We deliberately keep cloud and upfront variants separate because they
encode very different assumptions about hardware utilization and amortization.
Cost per FLOP¶
estimated_training_cost_usd / training_compute_flop. Sensitive to which
of the three cost variants is used — The historical baseline uses the headline 2023-USD
figure for trend fits, with sensitivity tests against the other two
deferred to a later sprint.
Frontier model¶
There is no neutral definition. The historical baseline uses three independent rules plus Epoch's own flag for cross-comparison:
- Rule A (top-10 in window): among the highest-compute models released in the 1-year window ending at this model's release. Captures "frontier-at-release."
- Rule B (top per org per year): the highest-compute model from each organization in each calendar year. Captures lab-level frontiers.
- Rule C (compute threshold):
training_compute_flop ≥ 1e23. Round threshold matching some compute-governance frameworks. - Epoch flag: Epoch's curated
Frontier modelboolean.
Trend-rate sensitivity to rule choice is one of the central diagnostics.
Confidence flags¶
Epoch's Confidence column rates how well-substantiated the compute
estimate is. We map it as:
| Epoch | Historical baseline |
|---|---|
| Confident | high |
| Likely | medium |
| Speculative | low |
| Unknown | low |
If training_compute_flop is missing entirely, compute_estimate_quality
is NA.
Transformations applied¶
training_compute_log10 = log10(training_compute_flop)

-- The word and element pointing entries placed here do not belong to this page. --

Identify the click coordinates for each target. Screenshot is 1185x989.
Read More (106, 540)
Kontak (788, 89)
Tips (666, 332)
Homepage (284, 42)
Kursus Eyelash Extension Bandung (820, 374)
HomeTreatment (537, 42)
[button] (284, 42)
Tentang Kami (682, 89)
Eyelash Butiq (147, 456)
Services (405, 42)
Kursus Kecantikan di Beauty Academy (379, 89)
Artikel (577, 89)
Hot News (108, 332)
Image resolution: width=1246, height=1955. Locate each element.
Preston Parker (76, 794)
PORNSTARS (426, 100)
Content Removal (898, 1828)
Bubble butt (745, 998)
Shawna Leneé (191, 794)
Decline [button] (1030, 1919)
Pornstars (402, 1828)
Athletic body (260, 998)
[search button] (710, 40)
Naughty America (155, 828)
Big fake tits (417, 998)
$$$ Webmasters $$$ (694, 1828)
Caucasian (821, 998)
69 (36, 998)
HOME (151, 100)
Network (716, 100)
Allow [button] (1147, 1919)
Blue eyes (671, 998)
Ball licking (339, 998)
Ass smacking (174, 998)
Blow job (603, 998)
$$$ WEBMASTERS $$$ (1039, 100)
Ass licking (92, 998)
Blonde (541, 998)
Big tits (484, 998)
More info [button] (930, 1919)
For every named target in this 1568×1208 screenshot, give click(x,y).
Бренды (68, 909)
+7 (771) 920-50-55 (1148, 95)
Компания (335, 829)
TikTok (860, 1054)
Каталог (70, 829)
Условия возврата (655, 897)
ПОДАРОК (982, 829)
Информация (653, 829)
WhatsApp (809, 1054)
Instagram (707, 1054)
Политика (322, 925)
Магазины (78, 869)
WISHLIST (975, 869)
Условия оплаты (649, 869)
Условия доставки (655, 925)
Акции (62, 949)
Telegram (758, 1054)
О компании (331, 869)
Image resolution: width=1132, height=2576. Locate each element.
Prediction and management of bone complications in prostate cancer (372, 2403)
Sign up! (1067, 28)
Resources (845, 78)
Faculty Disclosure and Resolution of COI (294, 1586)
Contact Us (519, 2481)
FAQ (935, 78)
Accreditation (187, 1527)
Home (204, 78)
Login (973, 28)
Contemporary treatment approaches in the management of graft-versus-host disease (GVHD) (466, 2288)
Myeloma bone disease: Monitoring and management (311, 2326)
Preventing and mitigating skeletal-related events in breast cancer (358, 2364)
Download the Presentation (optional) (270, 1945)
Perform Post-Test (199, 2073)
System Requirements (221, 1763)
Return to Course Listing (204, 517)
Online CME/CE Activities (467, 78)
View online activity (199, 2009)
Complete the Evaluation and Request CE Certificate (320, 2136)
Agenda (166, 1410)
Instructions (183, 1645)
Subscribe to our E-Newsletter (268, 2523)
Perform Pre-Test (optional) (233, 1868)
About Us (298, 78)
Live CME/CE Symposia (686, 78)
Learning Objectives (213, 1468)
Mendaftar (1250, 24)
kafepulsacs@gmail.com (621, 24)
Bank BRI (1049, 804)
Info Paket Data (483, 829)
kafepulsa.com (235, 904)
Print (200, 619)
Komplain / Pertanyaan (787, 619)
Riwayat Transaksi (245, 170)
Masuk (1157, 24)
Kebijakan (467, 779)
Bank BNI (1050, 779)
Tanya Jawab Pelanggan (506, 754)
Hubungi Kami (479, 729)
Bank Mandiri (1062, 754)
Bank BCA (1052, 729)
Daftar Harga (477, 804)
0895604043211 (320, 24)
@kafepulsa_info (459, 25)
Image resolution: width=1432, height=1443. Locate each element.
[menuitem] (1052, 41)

training_cost_log10 = log10(estimated_training_cost_usd)
cost_per_flop = estimated_training_cost_usd / training_compute_flop
cost_per_flop_log10 = log10(cost_per_flop)
training_duration_days = training_time_hours / 24
release_year_fractional = year + (day_of_year - 1) / 365.25
Organization normalization is intentionally minimal — we do not collapse parent/sub relationships (e.g. DeepMind vs Google DeepMind), since Epoch's labels track the org at publication time and merging them would erase a real signal.